Some users may encounter surprising behavior when they discover that CockroachDB produces different results for identical queries. These users will silently get unexpected results until they discover the differences. However since they are moving to a completely new database and we will not be advertising exact compatibility, this is acceptable.

Alternatives

Make the default syntax be our new-style syntax, but also somehow provide a syntax that is as close to Postgres as possible. This will allow for users with large or complicated applications to have the lowest amount of work possible when switching to CockroachDB.

Detailed design for an alternate dialect

Since our current parser can only lex differently, it will have to be extended somehow to plumb or branch on each dialect's grammar. These differences cannot be handled solely in the command blocks of the current sql.y because some differences involve syntax precedence for the same operators. This will possibly involve splitting sql.y into multiple files and some make logic to merge them together. It seems like this would result in one large sql.y with nearly all common logic, and two tiny yacc files with the few parsing differences.
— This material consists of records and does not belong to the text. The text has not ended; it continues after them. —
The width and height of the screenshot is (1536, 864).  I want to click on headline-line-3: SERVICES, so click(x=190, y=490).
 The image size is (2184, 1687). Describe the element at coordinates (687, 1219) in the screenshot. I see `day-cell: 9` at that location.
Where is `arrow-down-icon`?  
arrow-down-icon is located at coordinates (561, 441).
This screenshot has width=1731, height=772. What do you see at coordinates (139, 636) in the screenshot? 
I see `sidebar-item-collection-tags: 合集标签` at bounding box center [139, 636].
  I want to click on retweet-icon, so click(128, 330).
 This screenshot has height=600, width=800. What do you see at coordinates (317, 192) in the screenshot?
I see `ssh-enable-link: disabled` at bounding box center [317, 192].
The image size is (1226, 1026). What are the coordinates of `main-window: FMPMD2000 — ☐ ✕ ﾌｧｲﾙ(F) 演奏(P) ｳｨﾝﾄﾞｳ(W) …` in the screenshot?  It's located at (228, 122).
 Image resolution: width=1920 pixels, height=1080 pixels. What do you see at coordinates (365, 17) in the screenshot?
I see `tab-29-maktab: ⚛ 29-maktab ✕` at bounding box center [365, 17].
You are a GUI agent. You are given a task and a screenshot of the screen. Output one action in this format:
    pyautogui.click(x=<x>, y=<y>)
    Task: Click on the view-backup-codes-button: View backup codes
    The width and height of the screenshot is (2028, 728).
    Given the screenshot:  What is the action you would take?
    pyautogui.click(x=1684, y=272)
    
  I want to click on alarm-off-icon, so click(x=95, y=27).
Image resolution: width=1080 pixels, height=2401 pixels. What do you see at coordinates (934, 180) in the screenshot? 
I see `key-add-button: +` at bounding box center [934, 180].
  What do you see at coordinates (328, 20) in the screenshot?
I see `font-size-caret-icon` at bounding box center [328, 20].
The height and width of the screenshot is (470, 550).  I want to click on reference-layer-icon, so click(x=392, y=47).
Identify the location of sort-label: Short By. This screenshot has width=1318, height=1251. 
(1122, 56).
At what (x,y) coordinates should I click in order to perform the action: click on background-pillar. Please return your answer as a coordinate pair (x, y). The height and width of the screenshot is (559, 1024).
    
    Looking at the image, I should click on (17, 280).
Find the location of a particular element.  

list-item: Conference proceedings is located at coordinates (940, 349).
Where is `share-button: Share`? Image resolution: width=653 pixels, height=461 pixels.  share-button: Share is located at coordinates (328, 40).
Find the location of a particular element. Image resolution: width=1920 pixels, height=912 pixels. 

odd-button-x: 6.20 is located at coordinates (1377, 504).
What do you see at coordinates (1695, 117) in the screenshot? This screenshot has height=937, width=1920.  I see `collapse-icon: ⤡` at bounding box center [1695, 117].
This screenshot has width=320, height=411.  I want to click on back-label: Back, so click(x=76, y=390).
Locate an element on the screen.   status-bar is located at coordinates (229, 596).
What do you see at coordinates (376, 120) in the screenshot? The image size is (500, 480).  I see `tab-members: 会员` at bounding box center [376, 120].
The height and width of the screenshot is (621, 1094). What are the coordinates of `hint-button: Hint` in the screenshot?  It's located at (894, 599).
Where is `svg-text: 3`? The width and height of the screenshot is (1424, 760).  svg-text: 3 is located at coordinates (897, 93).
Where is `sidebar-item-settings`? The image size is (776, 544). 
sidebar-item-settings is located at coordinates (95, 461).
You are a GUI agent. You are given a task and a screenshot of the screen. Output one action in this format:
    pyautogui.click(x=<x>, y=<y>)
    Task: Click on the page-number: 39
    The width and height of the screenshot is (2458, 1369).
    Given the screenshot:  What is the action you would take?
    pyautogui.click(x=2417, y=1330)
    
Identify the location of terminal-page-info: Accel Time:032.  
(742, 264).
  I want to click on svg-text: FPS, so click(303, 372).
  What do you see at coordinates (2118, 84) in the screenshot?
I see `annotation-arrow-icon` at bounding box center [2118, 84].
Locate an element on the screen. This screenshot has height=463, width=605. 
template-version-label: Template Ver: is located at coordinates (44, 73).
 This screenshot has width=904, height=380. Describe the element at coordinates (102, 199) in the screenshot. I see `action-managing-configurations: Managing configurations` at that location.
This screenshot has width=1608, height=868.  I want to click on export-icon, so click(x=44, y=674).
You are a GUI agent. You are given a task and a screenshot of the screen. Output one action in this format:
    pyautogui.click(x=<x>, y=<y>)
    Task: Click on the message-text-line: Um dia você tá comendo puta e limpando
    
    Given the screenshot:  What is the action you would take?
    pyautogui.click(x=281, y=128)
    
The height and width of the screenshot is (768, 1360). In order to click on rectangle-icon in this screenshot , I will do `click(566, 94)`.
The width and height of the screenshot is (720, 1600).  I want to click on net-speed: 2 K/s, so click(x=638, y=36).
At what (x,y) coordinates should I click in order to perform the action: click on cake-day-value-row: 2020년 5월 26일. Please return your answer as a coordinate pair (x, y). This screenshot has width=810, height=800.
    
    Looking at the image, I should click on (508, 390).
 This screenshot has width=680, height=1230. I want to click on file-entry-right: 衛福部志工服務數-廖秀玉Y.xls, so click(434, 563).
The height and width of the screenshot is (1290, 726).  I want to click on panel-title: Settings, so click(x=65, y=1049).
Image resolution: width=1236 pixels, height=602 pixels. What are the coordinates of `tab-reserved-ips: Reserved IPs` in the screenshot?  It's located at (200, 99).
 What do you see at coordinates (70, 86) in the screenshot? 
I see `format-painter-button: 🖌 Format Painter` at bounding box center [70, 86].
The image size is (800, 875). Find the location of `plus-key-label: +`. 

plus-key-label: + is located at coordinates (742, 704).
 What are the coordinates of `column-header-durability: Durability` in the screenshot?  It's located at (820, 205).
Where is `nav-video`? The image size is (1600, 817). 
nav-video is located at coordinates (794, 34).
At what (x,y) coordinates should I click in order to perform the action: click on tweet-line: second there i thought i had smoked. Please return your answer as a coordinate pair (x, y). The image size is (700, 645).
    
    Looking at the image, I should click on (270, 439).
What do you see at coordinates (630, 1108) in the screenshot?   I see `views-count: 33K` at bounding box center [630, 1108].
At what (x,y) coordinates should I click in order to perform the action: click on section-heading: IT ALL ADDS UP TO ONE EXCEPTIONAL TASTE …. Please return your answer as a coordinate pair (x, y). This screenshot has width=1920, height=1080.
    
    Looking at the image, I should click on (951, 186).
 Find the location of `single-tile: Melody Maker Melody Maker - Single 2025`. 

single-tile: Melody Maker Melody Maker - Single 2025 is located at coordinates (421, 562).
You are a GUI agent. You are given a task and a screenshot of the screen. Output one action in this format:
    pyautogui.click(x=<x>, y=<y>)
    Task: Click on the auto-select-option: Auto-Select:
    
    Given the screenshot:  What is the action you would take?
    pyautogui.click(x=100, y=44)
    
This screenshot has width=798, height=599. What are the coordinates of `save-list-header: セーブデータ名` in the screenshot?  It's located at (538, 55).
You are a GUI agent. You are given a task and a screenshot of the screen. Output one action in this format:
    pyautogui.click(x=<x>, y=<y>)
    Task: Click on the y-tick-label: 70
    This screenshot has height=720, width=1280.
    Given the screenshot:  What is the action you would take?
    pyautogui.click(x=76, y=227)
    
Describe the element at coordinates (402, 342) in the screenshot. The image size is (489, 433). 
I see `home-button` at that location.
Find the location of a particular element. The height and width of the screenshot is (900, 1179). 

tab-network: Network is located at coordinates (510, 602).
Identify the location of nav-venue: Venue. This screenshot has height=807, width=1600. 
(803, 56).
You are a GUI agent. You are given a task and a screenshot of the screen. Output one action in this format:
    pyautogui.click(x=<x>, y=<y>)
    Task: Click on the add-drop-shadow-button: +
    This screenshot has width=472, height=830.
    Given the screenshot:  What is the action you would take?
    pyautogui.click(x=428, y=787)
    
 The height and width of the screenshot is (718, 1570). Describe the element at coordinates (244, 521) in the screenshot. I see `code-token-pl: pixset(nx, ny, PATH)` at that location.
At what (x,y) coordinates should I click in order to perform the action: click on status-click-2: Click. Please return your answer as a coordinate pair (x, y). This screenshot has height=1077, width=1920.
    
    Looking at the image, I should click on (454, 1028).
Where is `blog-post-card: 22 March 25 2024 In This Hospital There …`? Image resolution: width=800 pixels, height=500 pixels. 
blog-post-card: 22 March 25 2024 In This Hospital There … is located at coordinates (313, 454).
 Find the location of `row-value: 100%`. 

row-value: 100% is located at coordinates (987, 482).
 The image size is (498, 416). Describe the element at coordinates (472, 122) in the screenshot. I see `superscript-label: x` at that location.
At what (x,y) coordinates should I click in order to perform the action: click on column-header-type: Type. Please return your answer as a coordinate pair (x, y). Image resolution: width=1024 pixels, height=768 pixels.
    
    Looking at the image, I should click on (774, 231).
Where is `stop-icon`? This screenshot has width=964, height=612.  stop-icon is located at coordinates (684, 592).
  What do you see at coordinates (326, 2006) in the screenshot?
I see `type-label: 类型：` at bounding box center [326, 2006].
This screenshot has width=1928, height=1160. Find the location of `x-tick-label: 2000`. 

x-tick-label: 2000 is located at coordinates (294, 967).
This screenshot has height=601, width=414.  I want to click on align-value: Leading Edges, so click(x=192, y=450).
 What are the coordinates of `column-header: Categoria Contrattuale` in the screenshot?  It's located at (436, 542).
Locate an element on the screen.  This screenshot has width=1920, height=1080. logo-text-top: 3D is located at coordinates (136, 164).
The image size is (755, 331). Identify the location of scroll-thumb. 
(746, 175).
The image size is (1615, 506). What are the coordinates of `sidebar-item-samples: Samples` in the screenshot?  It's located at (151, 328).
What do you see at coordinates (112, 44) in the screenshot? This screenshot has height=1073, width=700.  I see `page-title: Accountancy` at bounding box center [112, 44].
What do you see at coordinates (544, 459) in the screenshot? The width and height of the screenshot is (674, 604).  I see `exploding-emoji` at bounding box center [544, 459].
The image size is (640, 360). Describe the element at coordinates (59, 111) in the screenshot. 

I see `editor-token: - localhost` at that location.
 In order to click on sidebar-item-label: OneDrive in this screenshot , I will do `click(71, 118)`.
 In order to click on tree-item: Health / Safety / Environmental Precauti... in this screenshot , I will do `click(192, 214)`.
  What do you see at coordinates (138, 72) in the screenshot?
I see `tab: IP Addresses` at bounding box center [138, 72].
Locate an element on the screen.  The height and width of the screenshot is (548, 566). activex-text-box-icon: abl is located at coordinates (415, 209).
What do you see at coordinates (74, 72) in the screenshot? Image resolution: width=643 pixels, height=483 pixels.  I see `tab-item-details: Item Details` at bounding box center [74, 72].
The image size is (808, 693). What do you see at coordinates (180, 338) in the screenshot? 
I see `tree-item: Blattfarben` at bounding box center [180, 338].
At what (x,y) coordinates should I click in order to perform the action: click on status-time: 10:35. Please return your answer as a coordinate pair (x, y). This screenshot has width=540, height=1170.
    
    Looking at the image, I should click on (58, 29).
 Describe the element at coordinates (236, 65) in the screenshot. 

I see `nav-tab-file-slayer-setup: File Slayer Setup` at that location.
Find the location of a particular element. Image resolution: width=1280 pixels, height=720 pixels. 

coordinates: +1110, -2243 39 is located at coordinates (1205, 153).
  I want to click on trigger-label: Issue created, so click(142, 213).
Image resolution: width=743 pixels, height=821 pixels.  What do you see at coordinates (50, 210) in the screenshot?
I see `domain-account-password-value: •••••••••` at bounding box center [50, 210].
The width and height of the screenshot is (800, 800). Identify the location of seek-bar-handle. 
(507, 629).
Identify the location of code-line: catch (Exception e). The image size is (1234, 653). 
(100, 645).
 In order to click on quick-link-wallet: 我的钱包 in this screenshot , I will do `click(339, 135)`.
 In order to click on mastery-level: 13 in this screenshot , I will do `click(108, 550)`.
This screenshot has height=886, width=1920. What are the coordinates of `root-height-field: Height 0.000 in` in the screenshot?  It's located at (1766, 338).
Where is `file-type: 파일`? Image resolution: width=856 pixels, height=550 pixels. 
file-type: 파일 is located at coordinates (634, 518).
Beyond this, any distinction in the semantics (typing rules, semantics of built-in functions, semantics of virtual tables, optimization strategies) would also need to be split in the code appropriately as well.

Unresolved questions

How much compatibility do we want to provide to Postgres? We were not able to come to agreement about if our goal should be "as close as we can reasonably achieve" or "we target Postgres compatibility when it is necessary for ORM compatibility and technically achievable within the design of CockroachDB".